Abstract
Randomized Controlled Trial of Intravenous Antivenom Versus Placebo for Latrodectism: The Second Redback Antivenom Evaluation (RAVE-II) Study
Latrodectism is a severe spider envenomation syndrome caused by the widow spider (Latrodectus spp). The primary symptoms include local pain at the site of envenomation, generalized pain, muscle rigidity, sweating, and vomiting. Both the regional distribution and type of widow spider affect the severity of symptoms. Although patients may experience severe pain, latrodectism is rarely fatal to humans. Although there are variations in clinical practice for treating latrodectism, mainstays are supportive care and pain control; however, an equine-derived antivenom is also available. The purpose of this study was to investigate the ability of the antivenom to reduce pain and the systemic effects after moderate to severe envenomation by the redback widow spider.

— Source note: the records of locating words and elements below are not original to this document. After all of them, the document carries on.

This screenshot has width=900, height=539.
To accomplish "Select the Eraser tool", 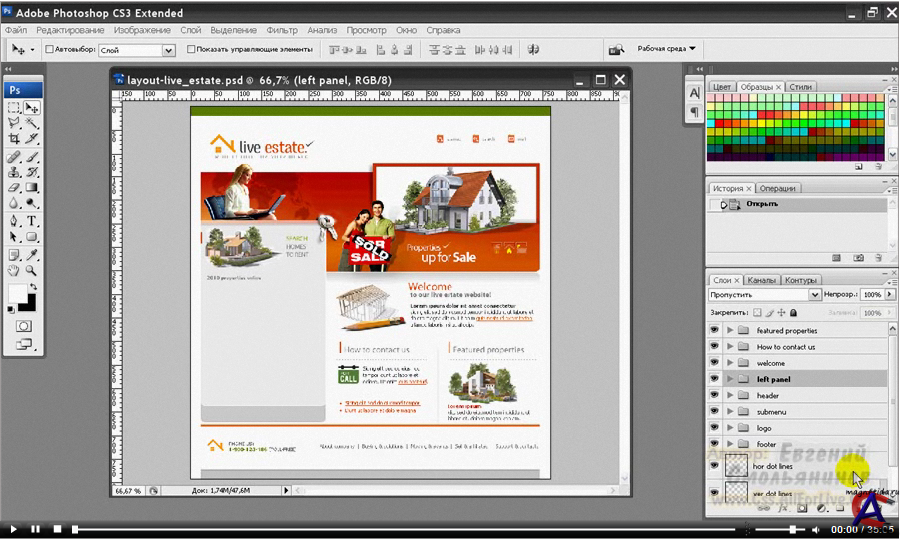I will [14, 188].
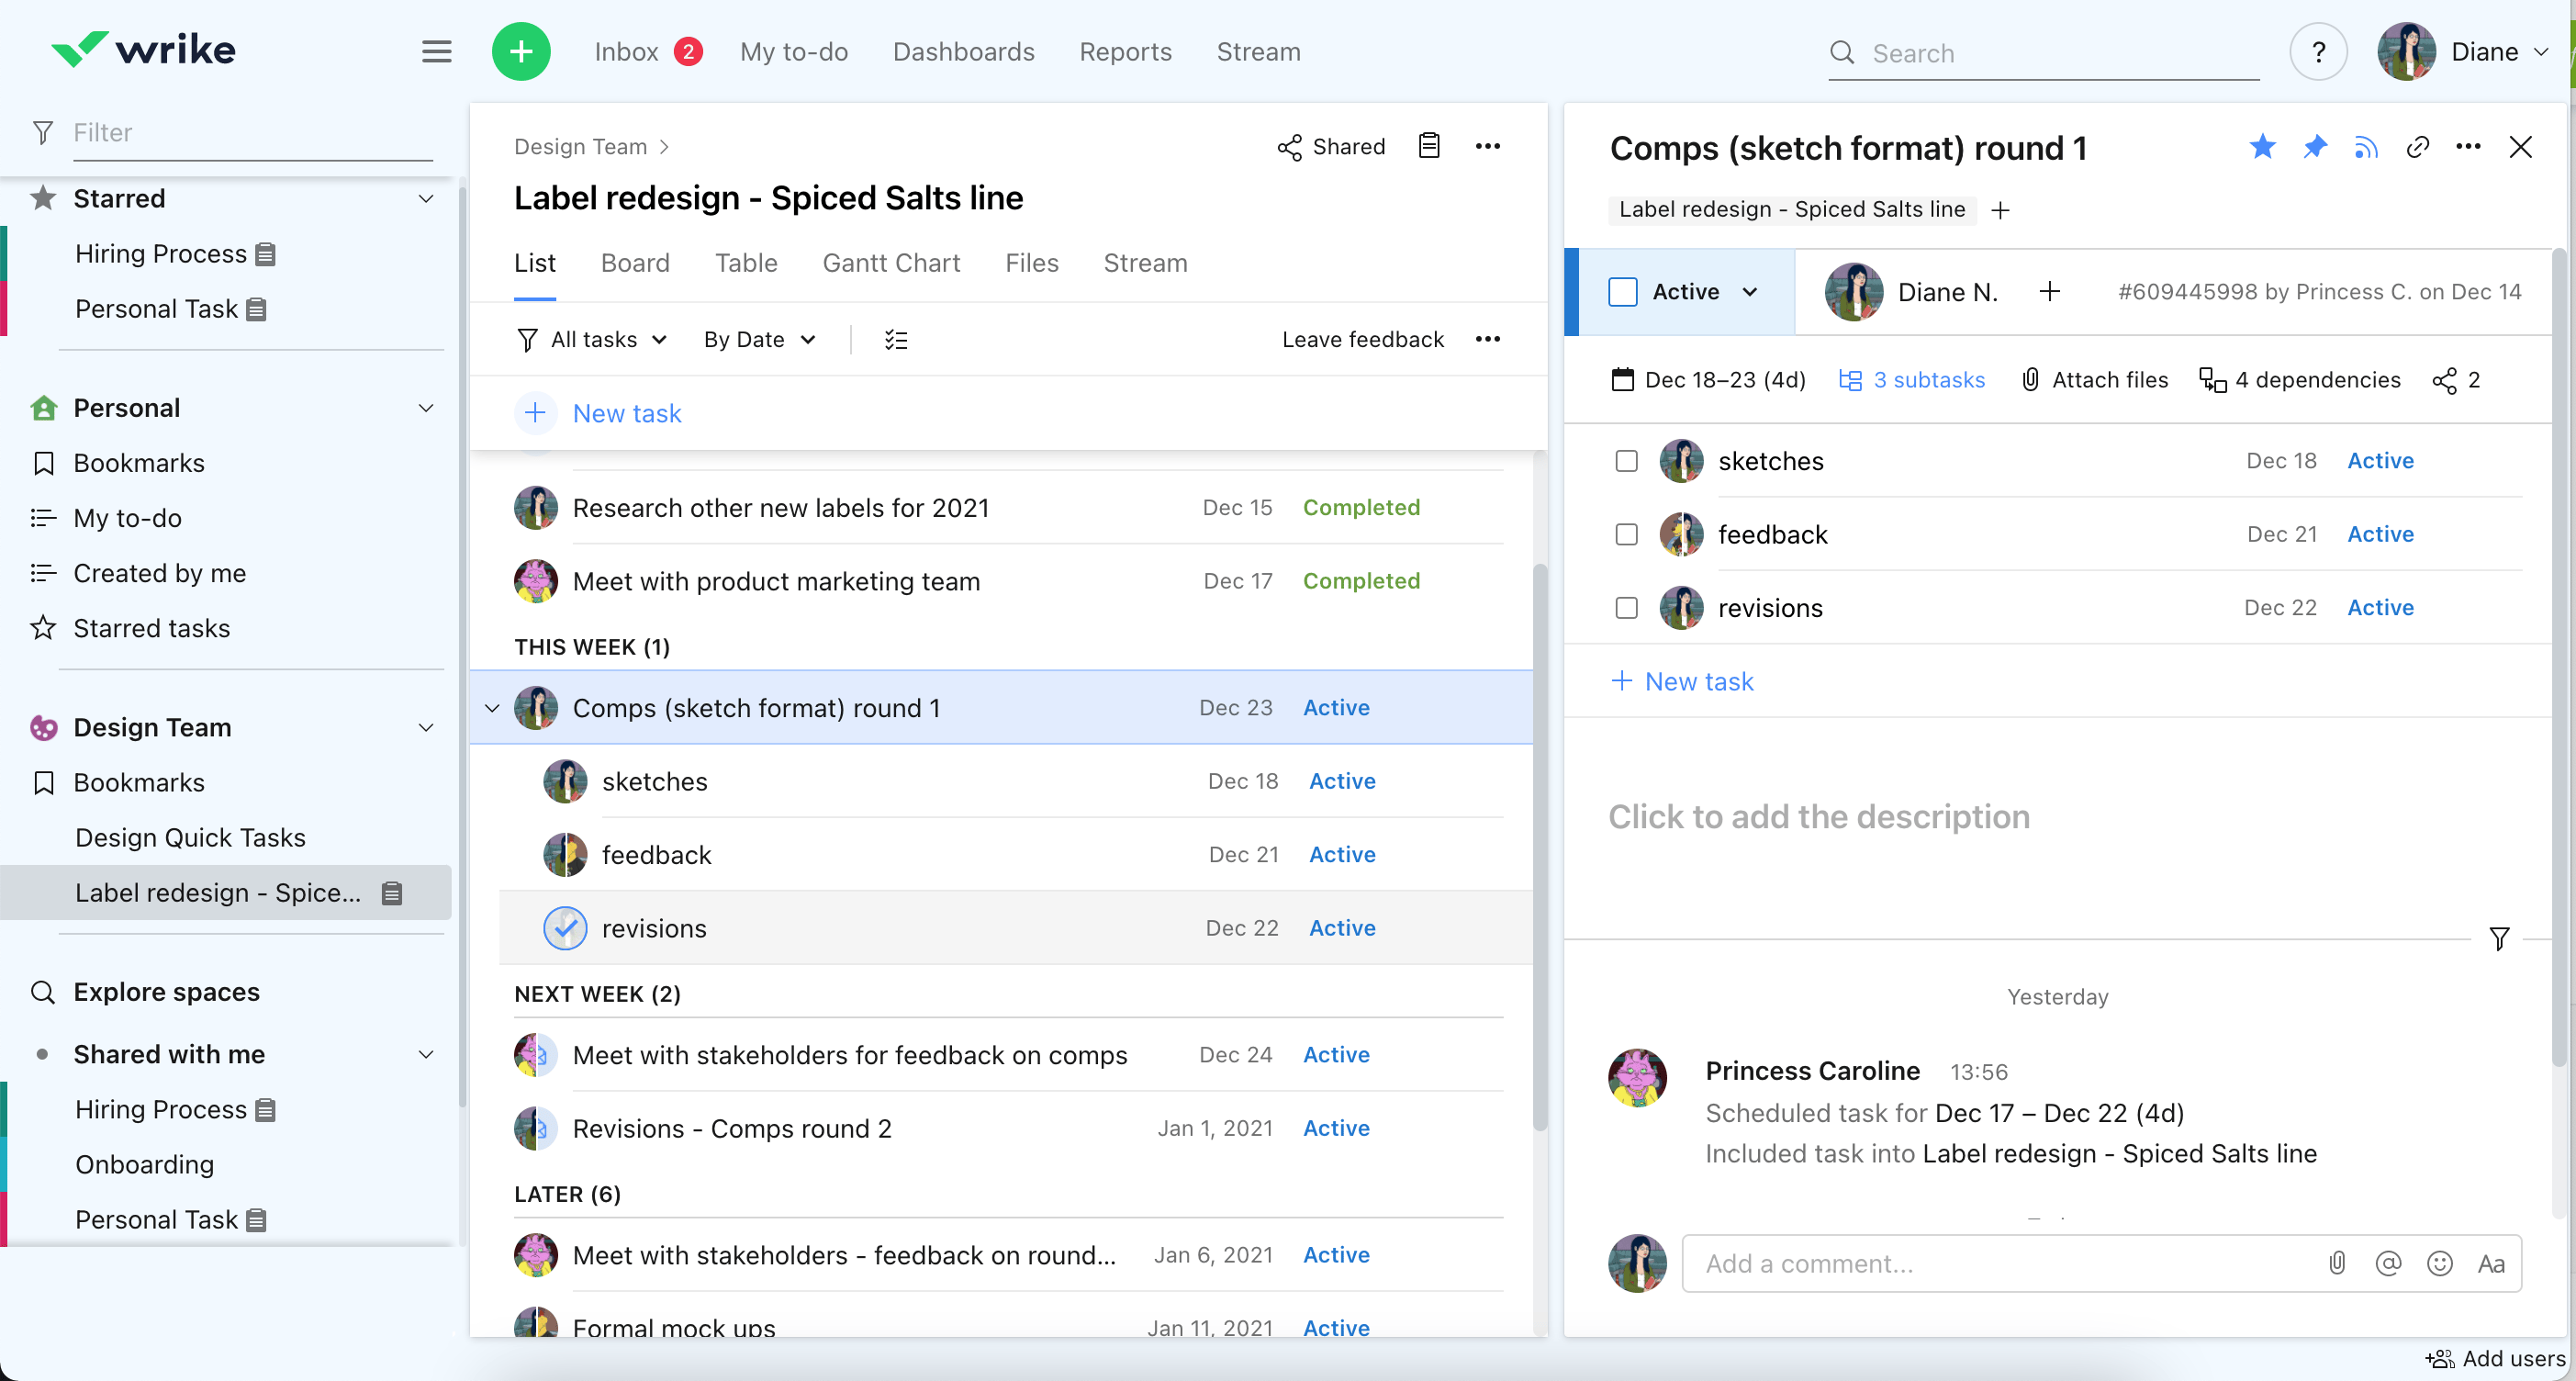
Task: Switch to the Board tab
Action: (635, 264)
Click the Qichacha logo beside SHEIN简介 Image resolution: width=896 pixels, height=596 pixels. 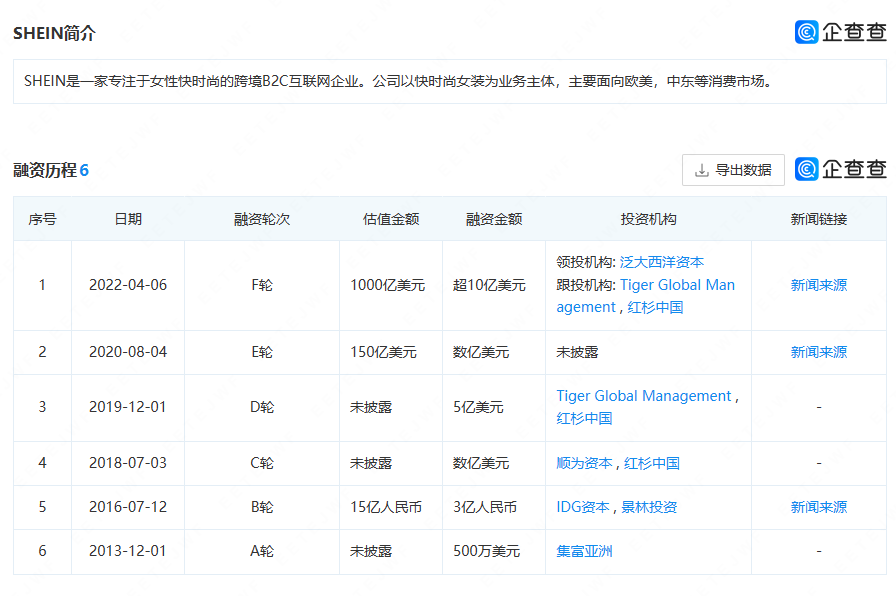click(x=840, y=32)
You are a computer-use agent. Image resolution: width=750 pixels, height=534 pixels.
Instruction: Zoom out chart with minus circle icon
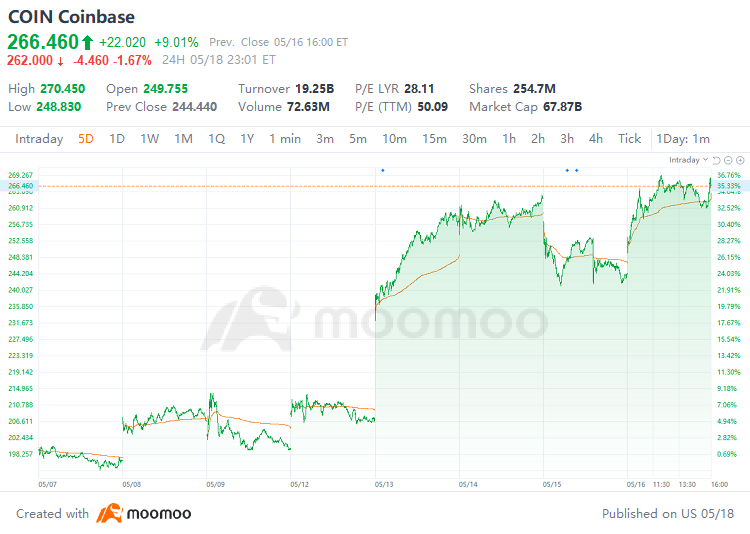(728, 160)
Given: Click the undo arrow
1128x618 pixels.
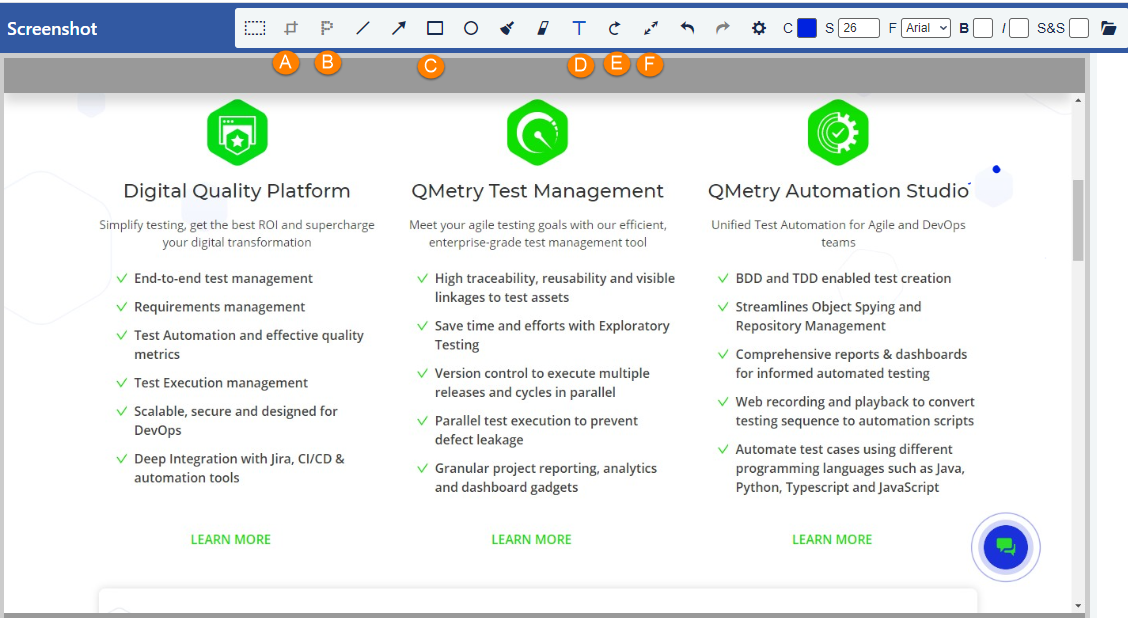Looking at the screenshot, I should click(686, 27).
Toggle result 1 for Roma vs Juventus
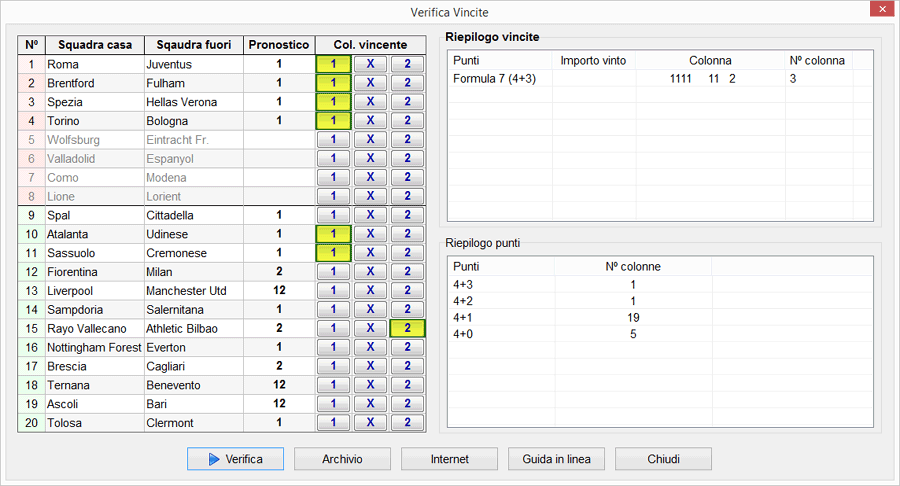 [x=332, y=64]
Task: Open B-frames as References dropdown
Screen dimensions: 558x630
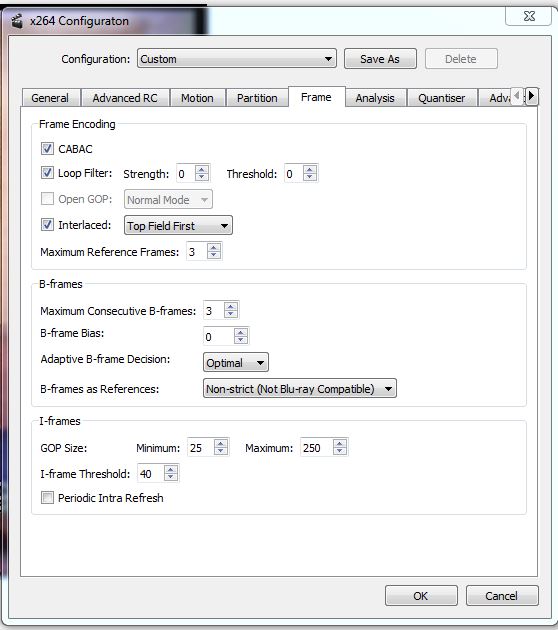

This multicenter, randomized, placebo-controlled trial recruited patients from 20 emergency departments in Australia from 2009 to 2013 after envenomation by a redback widow spider. All patients received the standard analgesia with paracetamol, ibuprofen, and oxycodone, and were then randomly assigned to either placebo or antivenom administration. In all, 224 patients were enrolled, and each study arm had similar baseline characteristics. The primary outcomes were reduction in pain and systemic symptoms 2 hours after placebo or antivenom administration. It was found that the placebo arm had a 23% pain reduction whereas the antivenom arm had a 34% pain reduction; however, this was not statistically significant (95% confidence interval: −1.1% to 22.6%; P = .10). Additionally, systemic effects resolved for 22% of patients in the placebo arm and for 26% of patients in the antivenom arm (95% confidence interval: −15% to 23%; P = .079).
The RAVE-II trial expanded on prior research from 3 latrodectism antivenom trials. The investigators conclude that antivenom administration for redback widow spider envenomation does not significantly improve pain or systemic effects when given with standard analgesia. Although treatment effects were not statistically significant, the investigators recognize that a limitation of the study is the small sample size, limiting the power of the study. Moreover, standard analgesia treatment, with or without antivenom, relieved pain in only one quarter of patients after 2 hours. The researchers recognize that further treatment options, including calcium, magnesium, muscle relaxants, or neuropathic medications, should be investigated to identify alternative options to ultimately improve patient outcomes.
(Ann Emerg Med. 2014;64:620–628) GK Isbister, CB Page, NA Buckley, et al.